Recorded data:
■ ■ ■ ■ ■ ■ ■
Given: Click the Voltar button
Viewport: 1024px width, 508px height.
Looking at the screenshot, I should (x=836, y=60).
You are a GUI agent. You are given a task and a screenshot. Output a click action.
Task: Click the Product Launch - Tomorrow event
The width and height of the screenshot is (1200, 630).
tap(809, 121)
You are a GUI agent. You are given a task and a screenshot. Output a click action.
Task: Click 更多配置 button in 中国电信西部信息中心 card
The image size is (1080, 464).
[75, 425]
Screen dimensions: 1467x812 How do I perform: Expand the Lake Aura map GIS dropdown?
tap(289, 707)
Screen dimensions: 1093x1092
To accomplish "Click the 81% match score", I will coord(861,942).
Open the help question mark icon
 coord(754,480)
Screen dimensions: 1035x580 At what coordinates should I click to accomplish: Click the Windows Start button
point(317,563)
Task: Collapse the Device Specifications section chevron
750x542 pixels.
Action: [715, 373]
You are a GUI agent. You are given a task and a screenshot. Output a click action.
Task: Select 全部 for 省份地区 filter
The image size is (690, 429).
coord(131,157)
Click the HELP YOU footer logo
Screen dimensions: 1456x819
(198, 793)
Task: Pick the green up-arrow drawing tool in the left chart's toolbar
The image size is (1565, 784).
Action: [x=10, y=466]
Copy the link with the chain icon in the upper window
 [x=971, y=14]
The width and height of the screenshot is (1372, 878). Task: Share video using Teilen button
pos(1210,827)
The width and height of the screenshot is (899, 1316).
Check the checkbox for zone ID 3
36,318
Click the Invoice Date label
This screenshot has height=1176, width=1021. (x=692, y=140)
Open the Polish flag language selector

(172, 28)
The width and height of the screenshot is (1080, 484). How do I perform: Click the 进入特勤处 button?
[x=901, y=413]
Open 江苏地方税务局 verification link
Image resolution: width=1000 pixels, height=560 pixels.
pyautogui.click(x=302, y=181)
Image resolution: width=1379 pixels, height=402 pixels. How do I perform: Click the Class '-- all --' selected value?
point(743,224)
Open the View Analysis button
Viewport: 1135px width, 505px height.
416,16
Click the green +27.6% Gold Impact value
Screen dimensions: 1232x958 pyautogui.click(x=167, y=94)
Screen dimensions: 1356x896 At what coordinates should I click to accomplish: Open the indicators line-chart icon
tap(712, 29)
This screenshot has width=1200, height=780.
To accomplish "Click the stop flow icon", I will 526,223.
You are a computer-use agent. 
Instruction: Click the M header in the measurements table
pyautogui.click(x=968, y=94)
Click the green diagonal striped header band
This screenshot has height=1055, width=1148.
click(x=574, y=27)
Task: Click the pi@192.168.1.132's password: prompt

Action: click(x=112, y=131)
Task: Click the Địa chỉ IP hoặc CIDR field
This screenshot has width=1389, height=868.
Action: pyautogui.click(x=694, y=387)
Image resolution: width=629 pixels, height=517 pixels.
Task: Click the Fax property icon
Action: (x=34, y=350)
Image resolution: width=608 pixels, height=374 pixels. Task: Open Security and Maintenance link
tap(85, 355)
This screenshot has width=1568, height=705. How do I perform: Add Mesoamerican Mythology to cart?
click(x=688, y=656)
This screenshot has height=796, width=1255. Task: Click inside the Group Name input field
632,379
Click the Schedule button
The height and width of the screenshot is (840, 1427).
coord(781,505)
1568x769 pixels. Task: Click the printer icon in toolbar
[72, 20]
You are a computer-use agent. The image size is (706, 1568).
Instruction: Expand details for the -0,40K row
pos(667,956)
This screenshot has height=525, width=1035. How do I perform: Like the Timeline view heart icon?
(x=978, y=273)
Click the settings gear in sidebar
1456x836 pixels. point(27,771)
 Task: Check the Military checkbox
■ ■ ■ ■ ■ ■ ■
-- Challenge --
Revise the material by replacing every occurrence of "GUI agent" with "interface agent", keeping everything else the same.

-- Solution below --
Given: Click the Voltar button
Viewport: 1024px width, 508px height.
Looking at the screenshot, I should (x=836, y=60).
You are a interface agent. You are given a task and a screenshot. Output a click action.
Task: Click the Product Launch - Tomorrow event
The width and height of the screenshot is (1200, 630).
tap(809, 121)
You are a interface agent. You are given a task and a screenshot. Output a click action.
Task: Click 更多配置 button in 中国电信西部信息中心 card
The image size is (1080, 464).
[75, 425]
Screen dimensions: 1467x812 How do I perform: Expand the Lake Aura map GIS dropdown?
tap(289, 707)
Screen dimensions: 1093x1092
To accomplish "Click the 81% match score", I will coord(861,942).
Open the help question mark icon
 coord(754,480)
Screen dimensions: 1035x580 At what coordinates should I click to accomplish: Click the Windows Start button
point(317,563)
Task: Collapse the Device Specifications section chevron
750x542 pixels.
Action: [715, 373]
You are a interface agent. You are given a task and a screenshot. Output a click action.
Task: Select 全部 for 省份地区 filter
The image size is (690, 429).
coord(131,157)
Click the HELP YOU footer logo
Screen dimensions: 1456x819
(198, 793)
Task: Pick the green up-arrow drawing tool in the left chart's toolbar
The image size is (1565, 784).
Action: [x=10, y=466]
Copy the link with the chain icon in the upper window
 [x=971, y=14]
The width and height of the screenshot is (1372, 878). Task: Share video using Teilen button
pos(1210,827)
The width and height of the screenshot is (899, 1316).
Check the checkbox for zone ID 3
36,318
Click the Invoice Date label
This screenshot has height=1176, width=1021. (x=692, y=140)
Open the Polish flag language selector

(172, 28)
The width and height of the screenshot is (1080, 484). How do I perform: Click the 进入特勤处 button?
[x=901, y=413]
Open 江苏地方税务局 verification link
Image resolution: width=1000 pixels, height=560 pixels.
pyautogui.click(x=302, y=181)
Image resolution: width=1379 pixels, height=402 pixels. How do I perform: Click the Class '-- all --' selected value?
point(743,224)
Open the View Analysis button
Viewport: 1135px width, 505px height.
416,16
Click the green +27.6% Gold Impact value
Screen dimensions: 1232x958 pyautogui.click(x=167, y=94)
Screen dimensions: 1356x896 At what coordinates should I click to accomplish: Open the indicators line-chart icon
tap(712, 29)
This screenshot has width=1200, height=780.
To accomplish "Click the stop flow icon", I will 526,223.
You are a computer-use agent. 
Instruction: Click the M header in the measurements table
pyautogui.click(x=968, y=94)
Click the green diagonal striped header band
This screenshot has height=1055, width=1148.
click(x=574, y=27)
Task: Click the pi@192.168.1.132's password: prompt

Action: click(x=112, y=131)
Task: Click the Địa chỉ IP hoặc CIDR field
This screenshot has width=1389, height=868.
Action: pyautogui.click(x=694, y=387)
Image resolution: width=629 pixels, height=517 pixels.
Task: Click the Fax property icon
Action: (x=34, y=350)
Image resolution: width=608 pixels, height=374 pixels. Task: Open Security and Maintenance link
tap(85, 355)
This screenshot has width=1568, height=705. How do I perform: Add Mesoamerican Mythology to cart?
click(x=688, y=656)
This screenshot has height=796, width=1255. Task: Click inside the Group Name input field
632,379
Click the Schedule button
The height and width of the screenshot is (840, 1427).
coord(781,505)
1568x769 pixels. Task: Click the printer icon in toolbar
[72, 20]
You are a computer-use agent. The image size is (706, 1568).
Instruction: Expand details for the -0,40K row
pos(667,956)
This screenshot has height=525, width=1035. How do I perform: Like the Timeline view heart icon?
(x=978, y=273)
Click the settings gear in sidebar
1456x836 pixels. point(27,771)
 Task: Check the Military checkbox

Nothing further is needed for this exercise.